Dafny recursion hits every element in sequence, can't verify

Question

The following function, seqToSet, takes a sequence of elements and returns a set containing all (and only) the elements in the given sequence. It does this by calling a recursive helper function, addSeqToSet, with the same sequence and the empty set. The helper function adds each element in the sequence to the set it is given and returns the result. It does this via recursion on the head/tail structure of the sequence. It is done when the sequence is empty, and otherwise calls itself recursively with the tail of the sequence and the union of the set with the singleton set containing the head of the sequence.

Dafny can't verify on its own the postcondition stating that the resulting set contains all of the elements in the original sequence.

What's the right strategy for helping it to see that this is the case?

function method seqToSet(q: seq<int>): set<int>
{
    addSeqToSet(q, {})
}

function method addSeqToSet(q: seq<int>, t: set<int>): (r: set<int>)
    ensures forall i :: i in q ==> i in r
{
    if | q | == 0 then t
    else addSeqToSet (q[1..], t + { q[0] })
}

Answer 1

When Dafny tries to verify postconditions of recursive functions, it reasons by induction: assume the postcondition holds on any recursive calls, and show that it also holds for the current call.

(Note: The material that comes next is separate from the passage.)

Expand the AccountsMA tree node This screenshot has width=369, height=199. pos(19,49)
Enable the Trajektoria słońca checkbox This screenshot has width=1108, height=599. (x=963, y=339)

Imagine how Dafny reasons about addSeqToSet.

In the first branch, | q | == 0 implies q is empty, so the postcondition holds trivially, since there are no elements i in q.

In the second branch, Dafny assumes the postcondition of the recursive call:

forall i :: i in q[1..] ==> i in r

and then tries to prove the postcondition for the current call:

forall i :: i in q ==> i in r

Notice that since addSeqToSet directly returns the answer from the recursive call, r is the same in both of the above formulas.

If you think about it for a minute, you can see that the postcondition of the outer call does not follow from the postcondition of the recursive call, because the recursive call says nothing about q[0].

You need to strengthen the postcondition in some way so that you know that q[0] in r as well.

One such strengthening is to add the additional postcontition about t

ensures forall i :: i in t ==> i in r

Dafny then verifies both postconditions.